What to work on
The lines to be set down run from the line containing "The height and" through the final line of the data below; print them exactly and print nothing else.

Collected data
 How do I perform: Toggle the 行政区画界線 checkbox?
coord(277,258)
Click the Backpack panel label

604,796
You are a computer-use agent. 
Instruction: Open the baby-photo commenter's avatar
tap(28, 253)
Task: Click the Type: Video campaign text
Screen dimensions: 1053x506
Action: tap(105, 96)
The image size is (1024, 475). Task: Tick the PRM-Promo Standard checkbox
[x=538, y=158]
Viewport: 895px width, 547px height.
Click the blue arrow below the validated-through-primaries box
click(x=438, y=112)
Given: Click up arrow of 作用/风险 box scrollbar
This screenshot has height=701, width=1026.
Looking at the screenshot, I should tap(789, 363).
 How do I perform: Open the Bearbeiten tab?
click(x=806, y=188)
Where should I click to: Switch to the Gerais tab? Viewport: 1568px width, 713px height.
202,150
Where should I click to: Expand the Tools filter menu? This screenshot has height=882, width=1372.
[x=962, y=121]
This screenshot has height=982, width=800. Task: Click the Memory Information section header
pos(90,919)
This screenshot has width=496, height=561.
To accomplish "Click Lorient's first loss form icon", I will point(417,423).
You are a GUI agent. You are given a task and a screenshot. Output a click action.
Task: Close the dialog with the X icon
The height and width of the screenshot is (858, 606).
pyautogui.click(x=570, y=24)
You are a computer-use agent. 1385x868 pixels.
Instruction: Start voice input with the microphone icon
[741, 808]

Your response
The height and width of the screenshot is (858, 606).
pyautogui.click(x=570, y=24)
You are a computer-use agent. 1385x868 pixels.
Instruction: Start voice input with the microphone icon
[741, 808]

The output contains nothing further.